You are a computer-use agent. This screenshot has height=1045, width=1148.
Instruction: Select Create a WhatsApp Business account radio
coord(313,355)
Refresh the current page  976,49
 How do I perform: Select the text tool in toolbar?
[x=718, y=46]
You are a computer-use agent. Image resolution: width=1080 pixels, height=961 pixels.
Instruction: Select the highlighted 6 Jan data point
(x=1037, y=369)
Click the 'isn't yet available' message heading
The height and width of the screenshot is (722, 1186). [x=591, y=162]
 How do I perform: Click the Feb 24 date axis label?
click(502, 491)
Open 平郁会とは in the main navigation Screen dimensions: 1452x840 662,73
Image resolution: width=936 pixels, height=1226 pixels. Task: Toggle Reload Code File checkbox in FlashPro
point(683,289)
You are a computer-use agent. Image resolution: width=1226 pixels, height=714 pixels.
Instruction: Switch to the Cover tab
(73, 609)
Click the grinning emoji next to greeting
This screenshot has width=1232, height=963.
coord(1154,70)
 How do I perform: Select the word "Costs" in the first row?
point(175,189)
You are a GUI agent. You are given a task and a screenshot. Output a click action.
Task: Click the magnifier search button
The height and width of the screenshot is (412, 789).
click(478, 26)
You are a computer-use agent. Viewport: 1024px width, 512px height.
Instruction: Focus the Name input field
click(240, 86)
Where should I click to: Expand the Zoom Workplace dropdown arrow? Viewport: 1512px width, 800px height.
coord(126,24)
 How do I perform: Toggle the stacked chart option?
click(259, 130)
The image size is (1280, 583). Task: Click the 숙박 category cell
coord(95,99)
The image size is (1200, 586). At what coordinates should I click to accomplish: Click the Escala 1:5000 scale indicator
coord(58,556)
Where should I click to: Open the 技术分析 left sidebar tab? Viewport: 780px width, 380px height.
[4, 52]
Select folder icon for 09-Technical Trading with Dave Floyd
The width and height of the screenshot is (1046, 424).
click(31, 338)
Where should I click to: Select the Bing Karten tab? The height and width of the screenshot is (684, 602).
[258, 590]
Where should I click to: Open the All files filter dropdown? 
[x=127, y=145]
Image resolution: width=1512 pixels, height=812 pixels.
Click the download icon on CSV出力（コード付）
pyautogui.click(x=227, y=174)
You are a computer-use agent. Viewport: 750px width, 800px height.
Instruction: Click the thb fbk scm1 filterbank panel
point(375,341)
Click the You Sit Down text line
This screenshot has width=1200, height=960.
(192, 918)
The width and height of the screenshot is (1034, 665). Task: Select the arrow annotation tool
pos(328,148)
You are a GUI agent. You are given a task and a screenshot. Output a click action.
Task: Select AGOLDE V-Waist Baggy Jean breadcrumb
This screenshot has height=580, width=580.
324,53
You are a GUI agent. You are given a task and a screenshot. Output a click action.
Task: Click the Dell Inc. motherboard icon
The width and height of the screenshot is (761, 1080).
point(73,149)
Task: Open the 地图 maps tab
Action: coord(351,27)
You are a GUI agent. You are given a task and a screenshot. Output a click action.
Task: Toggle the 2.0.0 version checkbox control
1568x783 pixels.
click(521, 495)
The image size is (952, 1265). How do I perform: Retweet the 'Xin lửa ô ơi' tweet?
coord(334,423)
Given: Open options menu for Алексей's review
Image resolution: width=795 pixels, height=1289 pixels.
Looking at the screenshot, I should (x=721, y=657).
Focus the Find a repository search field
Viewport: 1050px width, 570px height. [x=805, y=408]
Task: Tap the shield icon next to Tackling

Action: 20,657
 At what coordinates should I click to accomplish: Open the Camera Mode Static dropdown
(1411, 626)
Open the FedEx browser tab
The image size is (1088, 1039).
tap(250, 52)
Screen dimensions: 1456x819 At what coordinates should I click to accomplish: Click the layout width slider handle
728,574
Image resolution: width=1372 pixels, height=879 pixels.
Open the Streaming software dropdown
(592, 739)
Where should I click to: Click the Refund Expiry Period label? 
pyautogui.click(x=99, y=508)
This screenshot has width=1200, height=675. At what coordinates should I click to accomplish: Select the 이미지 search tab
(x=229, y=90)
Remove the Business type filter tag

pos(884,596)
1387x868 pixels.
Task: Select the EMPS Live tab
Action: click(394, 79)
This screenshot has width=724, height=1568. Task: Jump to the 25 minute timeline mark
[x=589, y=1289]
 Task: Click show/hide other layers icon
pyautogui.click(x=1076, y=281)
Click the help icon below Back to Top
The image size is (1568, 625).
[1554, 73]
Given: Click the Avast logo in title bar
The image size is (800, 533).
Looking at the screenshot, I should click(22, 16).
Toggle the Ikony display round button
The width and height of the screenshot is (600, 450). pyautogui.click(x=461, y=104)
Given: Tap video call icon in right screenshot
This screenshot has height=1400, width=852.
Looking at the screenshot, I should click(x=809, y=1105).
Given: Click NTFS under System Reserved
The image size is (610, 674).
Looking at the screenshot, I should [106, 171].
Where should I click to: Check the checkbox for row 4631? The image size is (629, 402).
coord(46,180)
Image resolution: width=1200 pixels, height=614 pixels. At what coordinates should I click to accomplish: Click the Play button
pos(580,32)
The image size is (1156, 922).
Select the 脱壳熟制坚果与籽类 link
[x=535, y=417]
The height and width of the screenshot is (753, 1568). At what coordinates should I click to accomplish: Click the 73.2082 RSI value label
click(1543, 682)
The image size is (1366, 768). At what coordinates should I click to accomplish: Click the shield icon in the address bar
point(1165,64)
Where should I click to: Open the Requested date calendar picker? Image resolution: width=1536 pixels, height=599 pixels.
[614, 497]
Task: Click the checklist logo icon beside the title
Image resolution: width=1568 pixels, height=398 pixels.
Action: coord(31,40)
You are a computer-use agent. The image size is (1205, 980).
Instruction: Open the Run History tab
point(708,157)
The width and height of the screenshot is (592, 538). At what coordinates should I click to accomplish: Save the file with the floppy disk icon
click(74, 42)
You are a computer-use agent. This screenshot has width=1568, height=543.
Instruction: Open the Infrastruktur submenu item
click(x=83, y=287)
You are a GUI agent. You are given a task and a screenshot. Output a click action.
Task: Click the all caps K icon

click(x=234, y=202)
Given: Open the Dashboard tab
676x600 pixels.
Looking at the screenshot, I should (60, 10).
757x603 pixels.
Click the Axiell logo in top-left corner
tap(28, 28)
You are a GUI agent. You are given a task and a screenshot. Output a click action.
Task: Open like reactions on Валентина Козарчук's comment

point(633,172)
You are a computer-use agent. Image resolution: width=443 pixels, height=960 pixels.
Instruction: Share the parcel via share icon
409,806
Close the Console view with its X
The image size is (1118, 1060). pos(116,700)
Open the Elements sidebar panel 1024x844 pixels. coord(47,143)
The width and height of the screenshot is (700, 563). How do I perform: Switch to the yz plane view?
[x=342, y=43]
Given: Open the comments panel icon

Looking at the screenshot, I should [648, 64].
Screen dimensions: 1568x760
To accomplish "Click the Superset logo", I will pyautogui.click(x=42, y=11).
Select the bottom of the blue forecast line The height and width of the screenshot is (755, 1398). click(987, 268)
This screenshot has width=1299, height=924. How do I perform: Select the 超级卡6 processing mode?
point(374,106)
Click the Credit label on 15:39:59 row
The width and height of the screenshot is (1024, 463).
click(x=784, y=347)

REQUIRED WORK » Copy out every one of the lines above word for word, without changing anything.

OUTPUT BELOW »
You are a computer-use agent. This screenshot has height=1045, width=1148.
Instruction: Select Create a WhatsApp Business account radio
coord(313,355)
Refresh the current page  976,49
 How do I perform: Select the text tool in toolbar?
[x=718, y=46]
You are a computer-use agent. Image resolution: width=1080 pixels, height=961 pixels.
Instruction: Select the highlighted 6 Jan data point
(x=1037, y=369)
Click the 'isn't yet available' message heading
The height and width of the screenshot is (722, 1186). [x=591, y=162]
 How do I perform: Click the Feb 24 date axis label?
click(502, 491)
Open 平郁会とは in the main navigation Screen dimensions: 1452x840 662,73
Image resolution: width=936 pixels, height=1226 pixels. Task: Toggle Reload Code File checkbox in FlashPro
point(683,289)
You are a computer-use agent. Image resolution: width=1226 pixels, height=714 pixels.
Instruction: Switch to the Cover tab
(73, 609)
Click the grinning emoji next to greeting
This screenshot has width=1232, height=963.
coord(1154,70)
 How do I perform: Select the word "Costs" in the first row?
point(175,189)
You are a GUI agent. You are given a task and a screenshot. Output a click action.
Task: Click the magnifier search button
The height and width of the screenshot is (412, 789).
click(478, 26)
You are a computer-use agent. Viewport: 1024px width, 512px height.
Instruction: Focus the Name input field
click(240, 86)
Where should I click to: Expand the Zoom Workplace dropdown arrow? Viewport: 1512px width, 800px height.
coord(126,24)
 How do I perform: Toggle the stacked chart option?
click(259, 130)
The image size is (1280, 583). Task: Click the 숙박 category cell
coord(95,99)
The image size is (1200, 586). At what coordinates should I click to accomplish: Click the Escala 1:5000 scale indicator
coord(58,556)
Where should I click to: Open the 技术分析 left sidebar tab? Viewport: 780px width, 380px height.
[4, 52]
Select folder icon for 09-Technical Trading with Dave Floyd
The width and height of the screenshot is (1046, 424).
click(31, 338)
Where should I click to: Select the Bing Karten tab? The height and width of the screenshot is (684, 602).
[258, 590]
Where should I click to: Open the All files filter dropdown? 
[x=127, y=145]
Image resolution: width=1512 pixels, height=812 pixels.
Click the download icon on CSV出力（コード付）
pyautogui.click(x=227, y=174)
You are a computer-use agent. Viewport: 750px width, 800px height.
Instruction: Click the thb fbk scm1 filterbank panel
point(375,341)
Click the You Sit Down text line
This screenshot has width=1200, height=960.
(192, 918)
The width and height of the screenshot is (1034, 665). Task: Select the arrow annotation tool
pos(328,148)
You are a GUI agent. You are given a task and a screenshot. Output a click action.
Task: Select AGOLDE V-Waist Baggy Jean breadcrumb
This screenshot has height=580, width=580.
324,53
You are a GUI agent. You are given a task and a screenshot. Output a click action.
Task: Click the Dell Inc. motherboard icon
The width and height of the screenshot is (761, 1080).
point(73,149)
Task: Open the 地图 maps tab
Action: coord(351,27)
You are a GUI agent. You are given a task and a screenshot. Output a click action.
Task: Toggle the 2.0.0 version checkbox control
1568x783 pixels.
click(521, 495)
The image size is (952, 1265). How do I perform: Retweet the 'Xin lửa ô ơi' tweet?
coord(334,423)
Given: Open options menu for Алексей's review
Image resolution: width=795 pixels, height=1289 pixels.
Looking at the screenshot, I should (x=721, y=657).
Focus the Find a repository search field
Viewport: 1050px width, 570px height. [x=805, y=408]
Task: Tap the shield icon next to Tackling

Action: 20,657
 At what coordinates should I click to accomplish: Open the Camera Mode Static dropdown
(1411, 626)
Open the FedEx browser tab
The image size is (1088, 1039).
tap(250, 52)
Screen dimensions: 1456x819 At what coordinates should I click to accomplish: Click the layout width slider handle
728,574
Image resolution: width=1372 pixels, height=879 pixels.
Open the Streaming software dropdown
(592, 739)
Where should I click to: Click the Refund Expiry Period label? 
pyautogui.click(x=99, y=508)
This screenshot has width=1200, height=675. At what coordinates should I click to accomplish: Select the 이미지 search tab
(x=229, y=90)
Remove the Business type filter tag

pos(884,596)
1387x868 pixels.
Task: Select the EMPS Live tab
Action: click(394, 79)
This screenshot has width=724, height=1568. Task: Jump to the 25 minute timeline mark
[x=589, y=1289]
 Task: Click show/hide other layers icon
pyautogui.click(x=1076, y=281)
Click the help icon below Back to Top
The image size is (1568, 625).
[1554, 73]
Given: Click the Avast logo in title bar
The image size is (800, 533).
Looking at the screenshot, I should click(22, 16).
Toggle the Ikony display round button
The width and height of the screenshot is (600, 450). pyautogui.click(x=461, y=104)
Given: Tap video call icon in right screenshot
This screenshot has height=1400, width=852.
Looking at the screenshot, I should click(x=809, y=1105).
Given: Click NTFS under System Reserved
The image size is (610, 674).
Looking at the screenshot, I should [106, 171].
Where should I click to: Check the checkbox for row 4631? The image size is (629, 402).
coord(46,180)
Image resolution: width=1200 pixels, height=614 pixels. At what coordinates should I click to accomplish: Click the Play button
pos(580,32)
The image size is (1156, 922).
Select the 脱壳熟制坚果与籽类 link
[x=535, y=417]
The height and width of the screenshot is (753, 1568). At what coordinates should I click to accomplish: Click the 73.2082 RSI value label
click(1543, 682)
The image size is (1366, 768). At what coordinates should I click to accomplish: Click the shield icon in the address bar
point(1165,64)
Where should I click to: Open the Requested date calendar picker? Image resolution: width=1536 pixels, height=599 pixels.
[614, 497]
Task: Click the checklist logo icon beside the title
Image resolution: width=1568 pixels, height=398 pixels.
Action: coord(31,40)
You are a computer-use agent. The image size is (1205, 980).
Instruction: Open the Run History tab
point(708,157)
The width and height of the screenshot is (592, 538). At what coordinates should I click to accomplish: Save the file with the floppy disk icon
click(74, 42)
You are a computer-use agent. This screenshot has width=1568, height=543.
Instruction: Open the Infrastruktur submenu item
click(x=83, y=287)
You are a GUI agent. You are given a task and a screenshot. Output a click action.
Task: Click the all caps K icon

click(x=234, y=202)
Given: Open the Dashboard tab
676x600 pixels.
Looking at the screenshot, I should (60, 10).
757x603 pixels.
Click the Axiell logo in top-left corner
tap(28, 28)
You are a GUI agent. You are given a task and a screenshot. Output a click action.
Task: Open like reactions on Валентина Козарчук's comment

point(633,172)
You are a computer-use agent. Image resolution: width=443 pixels, height=960 pixels.
Instruction: Share the parcel via share icon
409,806
Close the Console view with its X
The image size is (1118, 1060). pos(116,700)
Open the Elements sidebar panel 1024x844 pixels. coord(47,143)
The width and height of the screenshot is (700, 563). How do I perform: Switch to the yz plane view?
[x=342, y=43]
Given: Open the comments panel icon

Looking at the screenshot, I should [648, 64].
Screen dimensions: 1568x760
To accomplish "Click the Superset logo", I will pyautogui.click(x=42, y=11).
Select the bottom of the blue forecast line The height and width of the screenshot is (755, 1398). click(987, 268)
This screenshot has width=1299, height=924. How do I perform: Select the 超级卡6 processing mode?
point(374,106)
Click the Credit label on 15:39:59 row
The width and height of the screenshot is (1024, 463).
click(x=784, y=347)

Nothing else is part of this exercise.